What are we on? Like, day 193 of this cold? That’s my estimate.
Yesterday at work, I minced over to one of the seven people who are actually working this week, and announced, “I have a cold.” I may’ve even brought m’Kleenex box over, for dramatic effect. Which should be the title of my book: For Dramatic Effect.
“I guess I do too,” said my coworker, his Kleenex box off in the distance.
He guesses. He guesses he does too. Oh, stop being so low key.
Before we get onto other topics, like delving further into my cold, and by the way, you need to get home and get some rest. There’s no point pacing the halls worrying about me. I’ll need your strength when I regain consciousness.
Anyway, before we create a poll titled, How sorry do you feel for June, let’s look at today’s lipstick.
Today’s OFFICIAL color is Whoppin’ Watermelon, and I had to get THIS CLOSE to even show that I HAD a color on. I’m like that guy at work. I guess I have lipstick on.
So, because that was so boring, we stampeded to Pudgy Peony, and also Edsel’s undying love for me. I think he senses the end is near for me.
I don’t want you to get excited or anything, but tomorrow is Plushest Punch. If I live that long.
I saw this yesterday at the gas station, and I was all, Really? Cause I’m doubting that.
Also happening tomorrow, besides my continued silent suffering with this cold and Plushest Punch, is The Return of the Foster Kitten. She will be done with her antibiotics tomorrow, and when I take her back, on a Saturday morning, she will be the only kitten currently available.
This bodes well for her future.
Say, June, is it gonna kill you to take her to a shelter and drive away? Why, yes. Yes, it do be.
Also, she photographs big. In all pictures, she looks almost like a catten, when in fact she’s just a teensy boop. Half the time I don’t know where she is, she’s so teensy.
So that should be devoid of tears, anyway, and I’m sure I’ll handle it as stoically as I do all colds.
Today is the last day before the New Year’s holiday, so I hope we get out early, because I feel magnificent. Ironically, I was invited to a happy hour, after all that fuss last week, and I’m too sick to go. Ned once told me I want to be asked to do things just so I can say no: Attend parties, happy hours, sex. Whatever with Ned.
The point of all this is two things: One: My new computer, which I can ill afford, is on its way to work today. I’m glad I had it sent there because someone on Next Door has one of those paranoid cameras on her front porch, and she shared video of some kid stealing her package, so to speak.
So I have all weekend to figure out how to transfer all my shit from one computer to another, and it’s good Jodie Foster is leaving, because no child needs to hear that many swears.
The other point is, yesterday I was sitting there with the seven other people who came to work, and I was all, “This is the seventh Christmas I’ve worked. There is only one copy editor who’s worked here longer than me. (The first is The Poet, who has worked there since 18 aught 9.) I’M SICK, and I have FIVE vacation days I did not take this year.
“WHY THE FUCK AM I AT WORK?”
So you know what I did?

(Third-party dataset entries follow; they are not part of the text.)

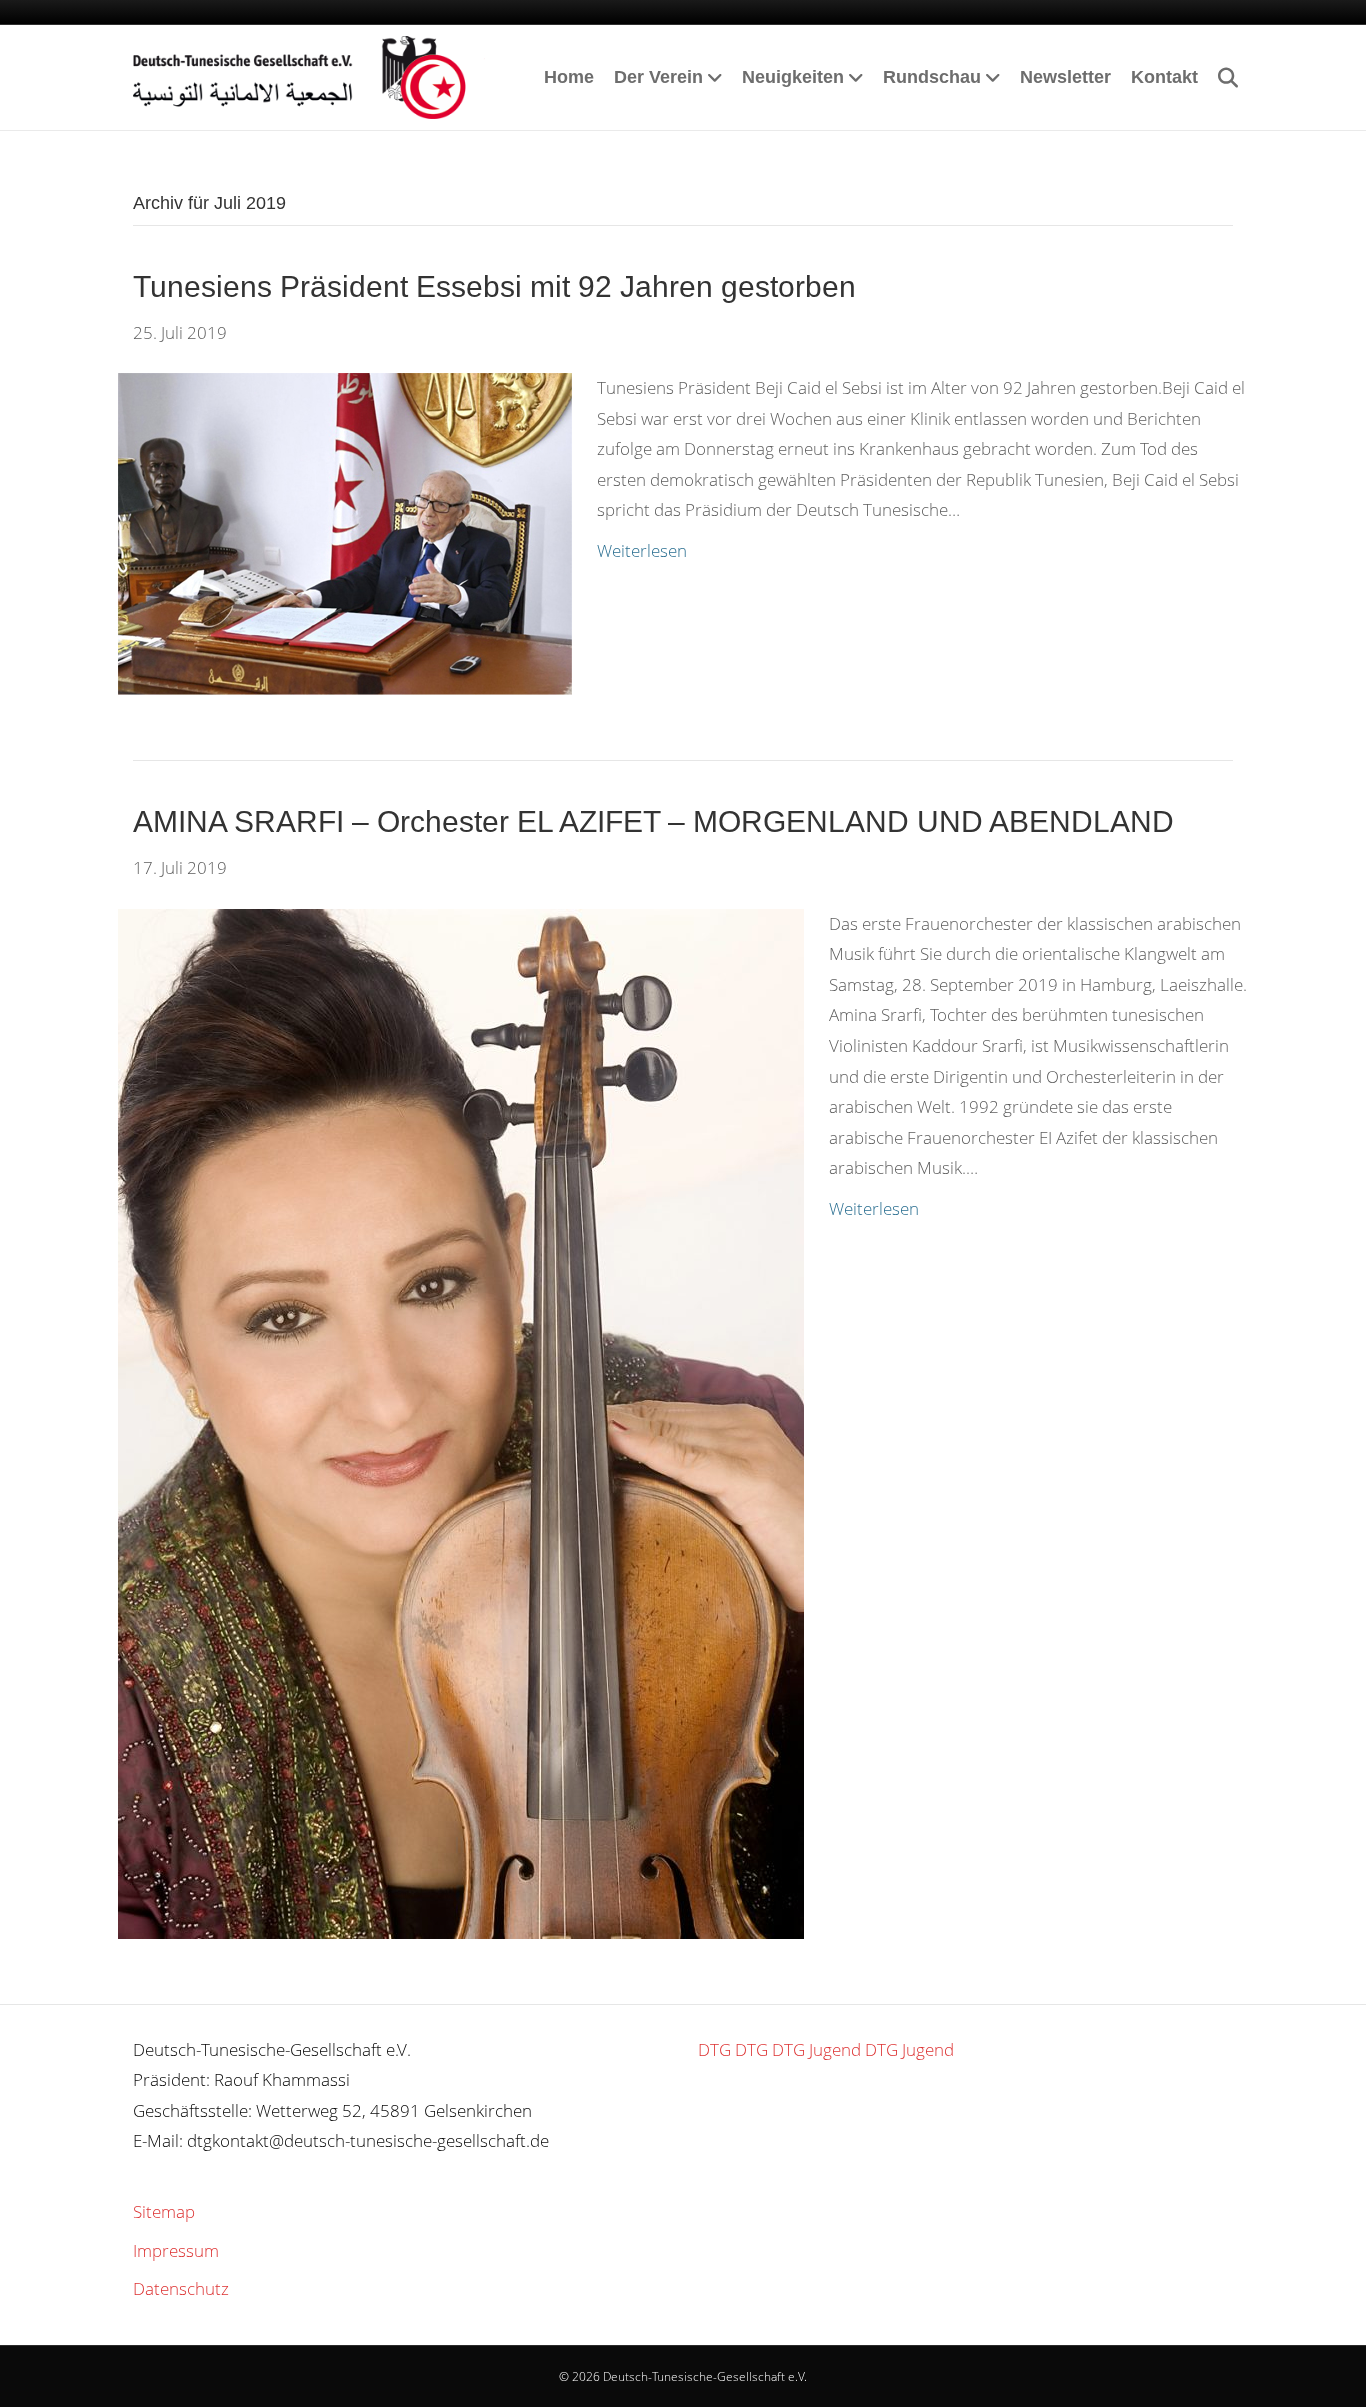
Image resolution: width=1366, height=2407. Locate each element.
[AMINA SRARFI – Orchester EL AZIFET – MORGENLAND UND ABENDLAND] (461, 1421)
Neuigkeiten (793, 77)
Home (569, 77)
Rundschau (932, 77)
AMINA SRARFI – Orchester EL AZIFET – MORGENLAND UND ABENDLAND (653, 821)
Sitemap (164, 2211)
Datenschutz (181, 2288)
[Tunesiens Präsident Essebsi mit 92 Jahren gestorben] (345, 532)
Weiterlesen (642, 550)
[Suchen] (1220, 78)
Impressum (176, 2250)
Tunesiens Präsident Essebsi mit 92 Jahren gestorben (494, 286)
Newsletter (1065, 77)
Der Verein (658, 77)
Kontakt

I went into our little system and requested December 26, 27 and 28 off for 2018.
Before I go, two things. Didn’t we just do a “two things”? Faithful Reader Deborah, look what’s on my table!
And deux, you know I adore my banner picture at the top of this not-a-blog. I love it so hard. But I thought for New Year’s, I’d throw in a different, seasonal shot. There were SO MANY I couldn’t choose! I thought I’d share them with the crowd. Also, can someone bring me more coffee? Jodie Foster is purring on my lap and I feel bad moving her.
Okay, here are the photos I loved. And I realize I’m the only freak who loves looking at old photos of people she doesn’t know, so you can probably just close your laptop now and check back tomorrow.
Oh my god, right? In all my friendships, I’m Pudgy Peony, up there.
And although I know this, I still secretly see myself looking like this every New Year’s Eve. Blowing into a flashlight.
Oh my god, take me to this party. I’ll give my cold to everyone. That woman on the right is looking at old pictures of people she doesn’t know.
Our problem is, we don’t get drunk enough anymore. My father once told me about a party he went to with younger people, and they kept turning DOWN the music. That’s when he knew. This next generation is zero fun.
Oh, THERE’S my soulmate. Also, LEOPARD PUMPS.
Okay. That’s it. My life is FUCKING COMPLETE. The last two pictures are my perfect How I see Myself/How I Actually Am, including the cankles.
I’d better get to work, as it is important that I martyr as much as possible before the year is through. I figured it out, and I made 28% more money this year, due to the freelancing.
I also had like zero free evenings, so. I had zero free evenings to learn phrases other than the tired Damn, Daniel.
I gotta go. Talk to you tomorrow, after I drop off Jodie Foster. Someone zip over to the animal shelter here and get her.